Ilustrasi kebakaran hutan (unsplash.com/Matt Howard) Badan Penanggulangan Bencana Daerah (BPBD) Kota Semarang meminta masyarakat meningkatkan kewaspadaan menyusul sejumlah kejadian kebakaran lahan dalam beberapa waktu terakhir.
Kepala BPBD Kota Semarang, Endro Pudyo Martanto mengatakan, kondisi cuaca yang panas dan vegetasi yang mengering membuat api lebih mudah muncul sekaligus cepat merambat.
“Justru itu perhatian kita di saat musim kekeringan ini. Bukan hanya masalah persoalan air bersih, tetapi kewaspadaan terkait dengan karhutla dan kebakaran lahan,” ungkapnya, Selasa (25/8/2026).

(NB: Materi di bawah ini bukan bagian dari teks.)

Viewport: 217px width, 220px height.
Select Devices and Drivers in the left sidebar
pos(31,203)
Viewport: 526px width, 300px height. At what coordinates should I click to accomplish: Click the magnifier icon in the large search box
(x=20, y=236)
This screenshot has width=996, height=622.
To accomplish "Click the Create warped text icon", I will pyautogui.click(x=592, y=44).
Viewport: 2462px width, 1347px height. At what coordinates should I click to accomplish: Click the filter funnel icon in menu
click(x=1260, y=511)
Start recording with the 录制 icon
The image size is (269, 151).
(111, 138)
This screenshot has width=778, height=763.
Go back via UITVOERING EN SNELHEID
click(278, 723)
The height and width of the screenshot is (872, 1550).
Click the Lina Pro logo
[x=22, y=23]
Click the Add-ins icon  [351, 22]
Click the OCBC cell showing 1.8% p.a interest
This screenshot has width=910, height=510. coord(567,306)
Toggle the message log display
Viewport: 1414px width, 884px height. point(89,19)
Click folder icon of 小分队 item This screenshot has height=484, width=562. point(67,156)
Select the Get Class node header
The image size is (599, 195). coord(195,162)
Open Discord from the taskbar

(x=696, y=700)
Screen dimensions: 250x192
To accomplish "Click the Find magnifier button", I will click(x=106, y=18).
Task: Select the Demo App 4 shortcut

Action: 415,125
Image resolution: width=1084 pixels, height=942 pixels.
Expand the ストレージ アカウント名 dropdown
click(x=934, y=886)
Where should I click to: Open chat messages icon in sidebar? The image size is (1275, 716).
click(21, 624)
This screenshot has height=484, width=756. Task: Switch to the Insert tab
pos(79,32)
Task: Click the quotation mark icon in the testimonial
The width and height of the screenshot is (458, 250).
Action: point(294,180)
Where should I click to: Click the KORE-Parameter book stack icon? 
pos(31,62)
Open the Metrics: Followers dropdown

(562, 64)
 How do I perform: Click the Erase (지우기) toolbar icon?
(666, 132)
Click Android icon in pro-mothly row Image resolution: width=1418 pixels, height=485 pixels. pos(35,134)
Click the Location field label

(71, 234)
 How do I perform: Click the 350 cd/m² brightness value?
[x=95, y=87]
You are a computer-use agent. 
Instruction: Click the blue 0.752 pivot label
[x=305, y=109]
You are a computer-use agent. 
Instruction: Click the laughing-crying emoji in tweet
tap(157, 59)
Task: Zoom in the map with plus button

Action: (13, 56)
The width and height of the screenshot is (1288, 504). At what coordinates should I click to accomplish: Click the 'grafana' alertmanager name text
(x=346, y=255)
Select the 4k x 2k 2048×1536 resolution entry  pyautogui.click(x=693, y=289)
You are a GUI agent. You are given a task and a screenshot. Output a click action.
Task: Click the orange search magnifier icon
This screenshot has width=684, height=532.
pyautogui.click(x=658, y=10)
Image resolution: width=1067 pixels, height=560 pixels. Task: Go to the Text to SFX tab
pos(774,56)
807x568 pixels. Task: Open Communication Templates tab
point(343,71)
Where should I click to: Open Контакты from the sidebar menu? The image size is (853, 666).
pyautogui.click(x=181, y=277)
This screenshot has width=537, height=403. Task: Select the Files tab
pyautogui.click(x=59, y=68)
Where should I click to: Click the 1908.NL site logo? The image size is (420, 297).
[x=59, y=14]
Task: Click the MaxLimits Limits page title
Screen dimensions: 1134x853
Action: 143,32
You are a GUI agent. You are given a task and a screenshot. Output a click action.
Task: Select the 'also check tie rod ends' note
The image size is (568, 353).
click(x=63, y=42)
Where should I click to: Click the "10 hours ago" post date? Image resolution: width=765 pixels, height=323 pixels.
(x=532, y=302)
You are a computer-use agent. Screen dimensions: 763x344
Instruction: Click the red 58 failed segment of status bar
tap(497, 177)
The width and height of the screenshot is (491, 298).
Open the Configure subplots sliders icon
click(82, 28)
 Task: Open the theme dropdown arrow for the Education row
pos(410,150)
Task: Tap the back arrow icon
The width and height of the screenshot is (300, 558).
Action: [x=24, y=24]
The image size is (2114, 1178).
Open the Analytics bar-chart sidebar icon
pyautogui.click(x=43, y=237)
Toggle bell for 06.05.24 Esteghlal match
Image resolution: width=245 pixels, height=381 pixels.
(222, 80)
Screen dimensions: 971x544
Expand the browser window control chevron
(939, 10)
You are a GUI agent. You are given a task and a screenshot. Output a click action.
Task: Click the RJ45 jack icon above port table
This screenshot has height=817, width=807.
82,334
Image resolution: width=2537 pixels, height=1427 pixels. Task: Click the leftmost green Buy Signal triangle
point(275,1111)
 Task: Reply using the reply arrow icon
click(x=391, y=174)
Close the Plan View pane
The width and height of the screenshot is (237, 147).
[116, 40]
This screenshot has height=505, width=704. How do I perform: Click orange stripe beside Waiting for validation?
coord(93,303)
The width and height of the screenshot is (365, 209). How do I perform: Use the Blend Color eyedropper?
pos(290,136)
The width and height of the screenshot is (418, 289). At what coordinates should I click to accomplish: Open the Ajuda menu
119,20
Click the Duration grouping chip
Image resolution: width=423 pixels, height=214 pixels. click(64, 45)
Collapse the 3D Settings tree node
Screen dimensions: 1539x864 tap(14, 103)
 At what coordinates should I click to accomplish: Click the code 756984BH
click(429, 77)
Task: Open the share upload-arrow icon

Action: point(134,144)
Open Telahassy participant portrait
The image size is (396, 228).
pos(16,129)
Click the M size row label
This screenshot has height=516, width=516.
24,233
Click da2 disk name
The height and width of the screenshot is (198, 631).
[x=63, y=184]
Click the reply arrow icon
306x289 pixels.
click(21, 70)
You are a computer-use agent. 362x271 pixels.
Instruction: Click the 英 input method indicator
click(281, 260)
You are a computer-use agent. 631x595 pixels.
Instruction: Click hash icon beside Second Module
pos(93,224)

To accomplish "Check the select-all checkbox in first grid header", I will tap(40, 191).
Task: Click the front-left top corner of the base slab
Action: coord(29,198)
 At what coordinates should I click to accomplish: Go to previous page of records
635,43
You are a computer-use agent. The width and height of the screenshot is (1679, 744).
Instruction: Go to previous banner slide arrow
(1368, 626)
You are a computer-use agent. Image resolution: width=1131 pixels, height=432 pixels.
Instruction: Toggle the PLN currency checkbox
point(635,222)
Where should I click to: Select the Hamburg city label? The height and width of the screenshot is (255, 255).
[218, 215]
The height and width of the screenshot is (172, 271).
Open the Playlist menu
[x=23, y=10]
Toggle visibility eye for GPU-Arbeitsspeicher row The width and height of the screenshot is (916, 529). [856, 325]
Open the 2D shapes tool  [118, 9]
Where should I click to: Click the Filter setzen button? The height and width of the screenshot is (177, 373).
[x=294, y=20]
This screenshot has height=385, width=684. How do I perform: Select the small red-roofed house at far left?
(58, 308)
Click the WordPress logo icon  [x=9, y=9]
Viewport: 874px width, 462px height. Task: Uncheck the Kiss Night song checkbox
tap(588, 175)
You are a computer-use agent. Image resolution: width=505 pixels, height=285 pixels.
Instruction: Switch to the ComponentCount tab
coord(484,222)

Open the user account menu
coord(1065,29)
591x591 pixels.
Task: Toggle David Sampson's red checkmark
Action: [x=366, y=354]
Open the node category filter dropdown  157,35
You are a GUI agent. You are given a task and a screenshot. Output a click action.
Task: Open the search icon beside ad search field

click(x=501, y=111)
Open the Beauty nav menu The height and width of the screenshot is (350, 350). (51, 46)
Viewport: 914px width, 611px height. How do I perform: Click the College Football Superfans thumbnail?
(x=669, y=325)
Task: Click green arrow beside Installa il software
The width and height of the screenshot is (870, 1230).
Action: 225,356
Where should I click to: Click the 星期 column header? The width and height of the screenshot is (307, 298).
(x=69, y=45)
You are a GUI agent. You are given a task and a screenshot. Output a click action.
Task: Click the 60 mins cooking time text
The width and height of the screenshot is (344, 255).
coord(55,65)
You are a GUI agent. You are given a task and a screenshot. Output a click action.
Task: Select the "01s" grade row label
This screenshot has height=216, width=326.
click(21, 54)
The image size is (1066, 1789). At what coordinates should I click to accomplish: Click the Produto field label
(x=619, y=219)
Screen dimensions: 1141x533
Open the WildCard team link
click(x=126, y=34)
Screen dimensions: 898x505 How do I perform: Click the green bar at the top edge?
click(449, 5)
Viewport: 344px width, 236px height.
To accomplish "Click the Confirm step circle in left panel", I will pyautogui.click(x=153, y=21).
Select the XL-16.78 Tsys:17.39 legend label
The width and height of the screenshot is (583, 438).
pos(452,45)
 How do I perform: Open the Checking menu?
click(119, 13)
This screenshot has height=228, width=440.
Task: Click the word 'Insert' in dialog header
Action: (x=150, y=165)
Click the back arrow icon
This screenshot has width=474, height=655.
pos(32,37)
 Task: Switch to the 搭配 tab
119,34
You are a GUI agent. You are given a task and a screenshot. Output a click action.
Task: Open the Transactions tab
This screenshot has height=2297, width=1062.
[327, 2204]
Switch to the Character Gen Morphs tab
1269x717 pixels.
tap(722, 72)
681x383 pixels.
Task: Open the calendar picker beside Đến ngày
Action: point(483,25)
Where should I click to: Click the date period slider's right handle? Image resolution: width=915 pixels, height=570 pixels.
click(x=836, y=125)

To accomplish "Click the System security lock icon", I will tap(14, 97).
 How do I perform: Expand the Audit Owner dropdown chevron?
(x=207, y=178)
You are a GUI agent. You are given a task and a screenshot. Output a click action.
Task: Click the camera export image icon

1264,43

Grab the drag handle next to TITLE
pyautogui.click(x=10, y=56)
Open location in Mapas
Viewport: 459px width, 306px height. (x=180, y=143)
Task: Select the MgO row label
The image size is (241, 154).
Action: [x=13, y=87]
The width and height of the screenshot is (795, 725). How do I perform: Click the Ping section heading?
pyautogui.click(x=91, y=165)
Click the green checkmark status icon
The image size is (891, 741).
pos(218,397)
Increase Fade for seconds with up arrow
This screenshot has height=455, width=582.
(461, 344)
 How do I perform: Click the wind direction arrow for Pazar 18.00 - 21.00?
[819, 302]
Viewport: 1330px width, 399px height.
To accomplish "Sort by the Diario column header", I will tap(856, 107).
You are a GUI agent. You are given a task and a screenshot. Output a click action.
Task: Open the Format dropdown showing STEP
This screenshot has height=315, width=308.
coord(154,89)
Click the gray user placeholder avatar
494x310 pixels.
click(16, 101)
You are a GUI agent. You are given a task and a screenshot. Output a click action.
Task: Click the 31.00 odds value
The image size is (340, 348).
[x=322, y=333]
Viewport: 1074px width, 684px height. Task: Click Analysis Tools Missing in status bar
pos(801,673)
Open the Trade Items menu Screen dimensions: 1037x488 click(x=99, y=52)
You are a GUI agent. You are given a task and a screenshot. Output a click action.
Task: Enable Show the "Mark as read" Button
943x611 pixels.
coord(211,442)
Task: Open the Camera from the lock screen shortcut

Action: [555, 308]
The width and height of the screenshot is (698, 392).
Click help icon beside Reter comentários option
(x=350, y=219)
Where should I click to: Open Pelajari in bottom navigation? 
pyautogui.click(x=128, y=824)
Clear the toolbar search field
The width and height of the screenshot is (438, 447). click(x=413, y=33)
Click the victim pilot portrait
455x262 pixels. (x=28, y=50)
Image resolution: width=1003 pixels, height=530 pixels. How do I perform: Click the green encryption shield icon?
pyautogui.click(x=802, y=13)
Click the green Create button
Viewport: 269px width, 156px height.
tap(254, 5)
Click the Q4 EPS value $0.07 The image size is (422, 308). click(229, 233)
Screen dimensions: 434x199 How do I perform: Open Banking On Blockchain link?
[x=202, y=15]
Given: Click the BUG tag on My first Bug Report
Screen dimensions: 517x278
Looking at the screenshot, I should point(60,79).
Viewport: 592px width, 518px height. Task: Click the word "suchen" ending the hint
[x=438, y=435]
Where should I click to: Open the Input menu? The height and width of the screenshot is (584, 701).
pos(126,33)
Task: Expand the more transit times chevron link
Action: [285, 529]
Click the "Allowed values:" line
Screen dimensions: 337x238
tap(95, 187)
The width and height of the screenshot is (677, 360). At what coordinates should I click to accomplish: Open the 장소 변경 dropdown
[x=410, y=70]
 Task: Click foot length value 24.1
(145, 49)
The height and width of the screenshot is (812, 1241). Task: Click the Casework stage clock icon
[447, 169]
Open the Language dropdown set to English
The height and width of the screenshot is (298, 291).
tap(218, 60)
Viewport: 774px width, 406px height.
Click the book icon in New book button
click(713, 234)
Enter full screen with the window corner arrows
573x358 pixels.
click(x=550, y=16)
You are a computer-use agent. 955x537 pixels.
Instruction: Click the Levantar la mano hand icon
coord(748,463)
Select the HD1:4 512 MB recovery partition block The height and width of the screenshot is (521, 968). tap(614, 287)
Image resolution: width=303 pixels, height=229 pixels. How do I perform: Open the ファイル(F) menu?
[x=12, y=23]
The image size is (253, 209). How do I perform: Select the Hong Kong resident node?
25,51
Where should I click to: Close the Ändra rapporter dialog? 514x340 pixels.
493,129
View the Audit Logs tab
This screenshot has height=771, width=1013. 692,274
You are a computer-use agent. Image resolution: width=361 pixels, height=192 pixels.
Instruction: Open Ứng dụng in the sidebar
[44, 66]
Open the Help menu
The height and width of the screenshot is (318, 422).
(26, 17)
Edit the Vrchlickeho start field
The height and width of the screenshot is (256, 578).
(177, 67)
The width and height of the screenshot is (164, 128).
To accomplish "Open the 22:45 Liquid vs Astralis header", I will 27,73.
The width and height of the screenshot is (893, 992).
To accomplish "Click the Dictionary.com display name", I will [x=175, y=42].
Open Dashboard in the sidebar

Endro menyebut sejumlah kebakaran terakhir terjadi di area terbuka yang ditumbuhi semak-semak serta dipenuhi daun kering. Salah satunya berada di kawasan Kali Alang di sisi Green Wood. Kebakaran lahan juga tercatat terjadi di wilayah Semarang Timur.
“Catatan kami yang terakhir, kejadian justru terjadi di lahan-lahan yang terbakar. Mulai dari kawasan Kali Alang di sisi sebelah Green Wood, dan yang terakhir kemarin ada di sekitar wilayah Semarang Timur. Itu kebetulan lahan kosong dan yang terbakar mayoritas semak-semak serta daun-daun kering,” terangnya.
2. Lahan kosong jadi area yang perlu perhatian

ilustrasi kemarau basah (pexels.com/Pixabay) Kondisi tersebut membuat lahan kosong menjadi salah satu area yang perlu mendapat perhatian selama puncak musim kemarau. Vegetasi yang kehilangan banyak kandungan air dapat menjadi bahan bakar ketika terkena sumber api. Dalam kondisi angin dan suhu udara yang panas, api pun berpotensi merambat ke area lain.
BPBD menilai faktor manusia menjadi salah satu hal yang harus diwaspadai. Aktivitas membakar sampah atau benda lain di area terbuka berisiko memicu kebakaran, terutama ketika kondisi lingkungan sedang sangat kering.
Endro mengingatkan, masyarakat tidak melakukan pembakaran sembarangan.
“Karena cuaca relatif sangat panas, api sangat mudah terjadi dan merembet. Makanya imbauan kita yang pasti, dilarang membakar sampah atau membakar barang yang bisa menimbulkan kebakaran di sembarang tempat,” tegasnya.
Tak hanya pembakaran sampah, kebiasaan membuang puntung rokok sembarangan juga menjadi perhatian BPBD.
3. Puntung rokok bisa jadi sumber api

ilustrasi puntung rokok(pexels.com/Basil MK) Puntung rokok yang tampak kecil dapat menjadi sumber api ketika dibuang ke area yang dipenuhi rumput, semak, atau daun kering.
“Termasuk membuang puntung rokok, hal terkecil seperti ini yang menjadi atensi kita bersama,” kata Endro.
BPBD juga meminta warga segera melaporkan apabila menemukan titik api, baik di sekitar permukiman maupun lahan kosong.
Sebab, kata Endro, respons sejak api masih kecil menjadi penting untuk mencegah kebakaran meluas.
“Kami minta warga saling mengingatkan dan segera melapor jika melihat titik api sekecil apa pun di sekitar pemukiman maupun lahan kosong,” pungkasnya.
Dengan demikian, memasuki fase kemarau, kewaspadaan warga Semarang tidak cukup hanya pada ketersediaan air. Lahan kosong yang berubah menjadi hamparan semak dan daun kering juga dapat menjadi sumber bencana jika berhadapan dengan satu percikan api.